• THE TASK:
Extract from the entries below, exactly as given, only the lines from the line containing "La casa-torre di Via Ghisilieri (161, 790)" to the line containing "www.fedetails.net (232, 1985)", both lines included.

• SOURCE MATERIAL:
--- START ---

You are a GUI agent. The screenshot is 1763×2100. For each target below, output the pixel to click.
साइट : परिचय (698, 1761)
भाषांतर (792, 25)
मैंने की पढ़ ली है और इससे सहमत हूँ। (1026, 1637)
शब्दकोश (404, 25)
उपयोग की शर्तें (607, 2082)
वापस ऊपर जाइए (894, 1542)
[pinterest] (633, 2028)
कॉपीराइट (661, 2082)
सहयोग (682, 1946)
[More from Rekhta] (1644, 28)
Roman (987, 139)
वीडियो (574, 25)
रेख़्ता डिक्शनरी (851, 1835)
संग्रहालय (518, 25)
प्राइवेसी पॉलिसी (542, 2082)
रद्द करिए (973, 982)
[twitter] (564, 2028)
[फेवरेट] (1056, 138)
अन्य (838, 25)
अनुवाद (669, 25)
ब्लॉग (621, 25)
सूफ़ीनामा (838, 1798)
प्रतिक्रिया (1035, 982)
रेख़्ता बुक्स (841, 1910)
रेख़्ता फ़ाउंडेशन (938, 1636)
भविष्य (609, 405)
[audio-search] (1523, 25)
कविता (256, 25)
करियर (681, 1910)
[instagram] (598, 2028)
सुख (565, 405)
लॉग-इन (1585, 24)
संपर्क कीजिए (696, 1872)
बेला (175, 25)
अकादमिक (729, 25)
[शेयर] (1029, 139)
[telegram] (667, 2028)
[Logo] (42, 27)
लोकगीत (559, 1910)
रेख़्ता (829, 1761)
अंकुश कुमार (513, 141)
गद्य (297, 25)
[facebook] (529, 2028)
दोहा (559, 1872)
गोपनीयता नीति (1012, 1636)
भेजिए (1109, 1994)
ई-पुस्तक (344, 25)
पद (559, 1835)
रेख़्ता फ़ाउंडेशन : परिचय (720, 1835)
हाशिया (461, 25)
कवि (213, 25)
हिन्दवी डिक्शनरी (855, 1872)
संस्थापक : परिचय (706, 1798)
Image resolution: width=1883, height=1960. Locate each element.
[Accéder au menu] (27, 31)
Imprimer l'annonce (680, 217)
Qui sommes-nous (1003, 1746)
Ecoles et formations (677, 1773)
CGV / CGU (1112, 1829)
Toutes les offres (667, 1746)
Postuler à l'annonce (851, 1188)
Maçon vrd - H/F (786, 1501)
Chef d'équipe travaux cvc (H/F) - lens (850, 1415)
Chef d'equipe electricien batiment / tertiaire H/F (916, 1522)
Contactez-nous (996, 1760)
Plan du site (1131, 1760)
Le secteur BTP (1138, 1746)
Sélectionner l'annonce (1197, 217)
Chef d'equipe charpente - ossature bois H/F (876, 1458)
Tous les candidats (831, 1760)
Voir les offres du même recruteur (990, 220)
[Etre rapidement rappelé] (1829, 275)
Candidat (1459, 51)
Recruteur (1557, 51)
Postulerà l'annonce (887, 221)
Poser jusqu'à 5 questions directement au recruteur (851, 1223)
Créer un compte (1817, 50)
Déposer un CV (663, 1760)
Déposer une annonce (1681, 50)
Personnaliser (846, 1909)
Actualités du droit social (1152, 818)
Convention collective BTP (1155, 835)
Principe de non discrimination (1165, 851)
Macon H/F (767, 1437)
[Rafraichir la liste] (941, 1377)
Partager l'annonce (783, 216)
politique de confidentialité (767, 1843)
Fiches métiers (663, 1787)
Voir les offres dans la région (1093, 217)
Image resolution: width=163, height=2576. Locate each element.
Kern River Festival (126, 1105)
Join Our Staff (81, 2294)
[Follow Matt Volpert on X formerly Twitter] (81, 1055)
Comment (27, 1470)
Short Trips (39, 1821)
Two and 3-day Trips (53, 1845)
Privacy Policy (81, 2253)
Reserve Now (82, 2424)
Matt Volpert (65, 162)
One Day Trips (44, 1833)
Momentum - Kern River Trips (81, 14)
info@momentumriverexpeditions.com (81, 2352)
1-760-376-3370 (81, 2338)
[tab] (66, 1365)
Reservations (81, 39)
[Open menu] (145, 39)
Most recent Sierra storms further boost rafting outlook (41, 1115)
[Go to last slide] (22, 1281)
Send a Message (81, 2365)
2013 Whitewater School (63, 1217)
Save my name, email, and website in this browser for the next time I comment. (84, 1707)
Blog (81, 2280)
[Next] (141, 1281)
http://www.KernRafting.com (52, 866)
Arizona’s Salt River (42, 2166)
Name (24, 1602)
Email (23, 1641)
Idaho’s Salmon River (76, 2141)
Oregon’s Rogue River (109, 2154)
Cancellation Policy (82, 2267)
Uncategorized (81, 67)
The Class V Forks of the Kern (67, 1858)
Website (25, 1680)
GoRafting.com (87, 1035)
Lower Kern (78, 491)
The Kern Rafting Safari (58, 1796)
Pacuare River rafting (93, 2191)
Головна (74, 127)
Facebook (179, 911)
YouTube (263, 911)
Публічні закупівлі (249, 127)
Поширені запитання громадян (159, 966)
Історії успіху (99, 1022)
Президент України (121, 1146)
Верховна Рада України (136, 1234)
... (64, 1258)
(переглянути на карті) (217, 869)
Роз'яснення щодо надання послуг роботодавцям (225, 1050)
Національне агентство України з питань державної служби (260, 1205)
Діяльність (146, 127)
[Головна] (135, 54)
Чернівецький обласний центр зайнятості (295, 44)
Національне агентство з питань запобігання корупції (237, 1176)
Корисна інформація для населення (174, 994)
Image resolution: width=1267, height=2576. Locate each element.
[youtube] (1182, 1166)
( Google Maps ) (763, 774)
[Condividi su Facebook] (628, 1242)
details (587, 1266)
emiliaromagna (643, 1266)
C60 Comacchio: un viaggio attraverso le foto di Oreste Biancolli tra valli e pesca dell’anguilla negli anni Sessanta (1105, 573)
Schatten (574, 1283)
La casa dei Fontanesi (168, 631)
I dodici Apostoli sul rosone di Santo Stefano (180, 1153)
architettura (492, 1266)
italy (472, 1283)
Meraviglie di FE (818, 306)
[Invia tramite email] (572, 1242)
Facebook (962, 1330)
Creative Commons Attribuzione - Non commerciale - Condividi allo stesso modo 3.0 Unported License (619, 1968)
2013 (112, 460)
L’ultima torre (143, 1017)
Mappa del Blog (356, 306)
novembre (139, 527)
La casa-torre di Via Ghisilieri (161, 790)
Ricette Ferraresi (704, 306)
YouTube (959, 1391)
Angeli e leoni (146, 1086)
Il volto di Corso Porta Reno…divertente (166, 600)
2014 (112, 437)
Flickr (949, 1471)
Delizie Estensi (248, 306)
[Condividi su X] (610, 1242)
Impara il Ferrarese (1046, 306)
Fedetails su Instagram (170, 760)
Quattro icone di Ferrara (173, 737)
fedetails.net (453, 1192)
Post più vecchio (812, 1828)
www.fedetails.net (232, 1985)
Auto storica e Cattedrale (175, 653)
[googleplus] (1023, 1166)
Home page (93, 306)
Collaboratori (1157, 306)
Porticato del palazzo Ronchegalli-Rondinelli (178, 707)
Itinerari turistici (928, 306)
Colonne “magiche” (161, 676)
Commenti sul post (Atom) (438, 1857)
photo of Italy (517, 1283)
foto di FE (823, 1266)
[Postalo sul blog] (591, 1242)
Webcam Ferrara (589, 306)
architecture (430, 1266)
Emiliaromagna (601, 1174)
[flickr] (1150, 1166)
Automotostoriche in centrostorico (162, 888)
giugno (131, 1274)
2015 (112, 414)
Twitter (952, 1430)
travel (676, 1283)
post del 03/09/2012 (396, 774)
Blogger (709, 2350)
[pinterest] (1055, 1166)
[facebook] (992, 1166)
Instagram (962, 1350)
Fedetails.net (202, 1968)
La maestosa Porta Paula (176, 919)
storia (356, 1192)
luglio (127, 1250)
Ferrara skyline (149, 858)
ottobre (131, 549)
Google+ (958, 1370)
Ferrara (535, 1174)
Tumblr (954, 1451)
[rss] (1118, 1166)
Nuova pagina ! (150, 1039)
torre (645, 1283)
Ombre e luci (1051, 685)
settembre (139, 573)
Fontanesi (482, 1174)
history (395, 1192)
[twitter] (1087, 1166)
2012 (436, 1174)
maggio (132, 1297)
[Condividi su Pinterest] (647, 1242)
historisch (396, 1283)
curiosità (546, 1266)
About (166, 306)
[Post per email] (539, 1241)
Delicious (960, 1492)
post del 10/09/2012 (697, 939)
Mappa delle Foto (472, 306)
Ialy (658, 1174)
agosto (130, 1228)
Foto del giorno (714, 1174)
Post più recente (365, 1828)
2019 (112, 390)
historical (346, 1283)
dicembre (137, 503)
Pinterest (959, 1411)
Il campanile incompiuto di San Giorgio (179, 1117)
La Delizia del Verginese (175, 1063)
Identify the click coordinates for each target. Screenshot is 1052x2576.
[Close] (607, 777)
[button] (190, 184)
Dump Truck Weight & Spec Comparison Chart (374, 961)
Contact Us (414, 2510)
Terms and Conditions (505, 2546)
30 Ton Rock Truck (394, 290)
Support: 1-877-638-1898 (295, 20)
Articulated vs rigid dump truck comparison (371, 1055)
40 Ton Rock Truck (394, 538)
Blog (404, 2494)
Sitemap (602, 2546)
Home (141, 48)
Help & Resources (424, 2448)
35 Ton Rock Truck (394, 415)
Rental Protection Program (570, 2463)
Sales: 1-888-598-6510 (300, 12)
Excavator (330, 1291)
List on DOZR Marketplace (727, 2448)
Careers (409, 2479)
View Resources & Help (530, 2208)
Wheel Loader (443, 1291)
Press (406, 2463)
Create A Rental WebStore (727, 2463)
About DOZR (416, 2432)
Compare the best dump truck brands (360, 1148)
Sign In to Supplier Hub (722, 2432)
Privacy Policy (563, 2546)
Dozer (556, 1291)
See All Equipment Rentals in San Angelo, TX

--- END ---

• RESPONSE TO THIS TASK:
La casa-torre di Via Ghisilieri (161, 790)
Ricette Ferraresi (704, 306)
YouTube (959, 1391)
Angeli e leoni (146, 1086)
Il volto di Corso Porta Reno…divertente (166, 600)
2014 (112, 437)
Flickr (949, 1471)
Delizie Estensi (248, 306)
[Condividi su X] (610, 1242)
Impara il Ferrarese (1046, 306)
Fedetails su Instagram (170, 760)
Quattro icone di Ferrara (173, 737)
fedetails.net (453, 1192)
Post più vecchio (812, 1828)
www.fedetails.net (232, 1985)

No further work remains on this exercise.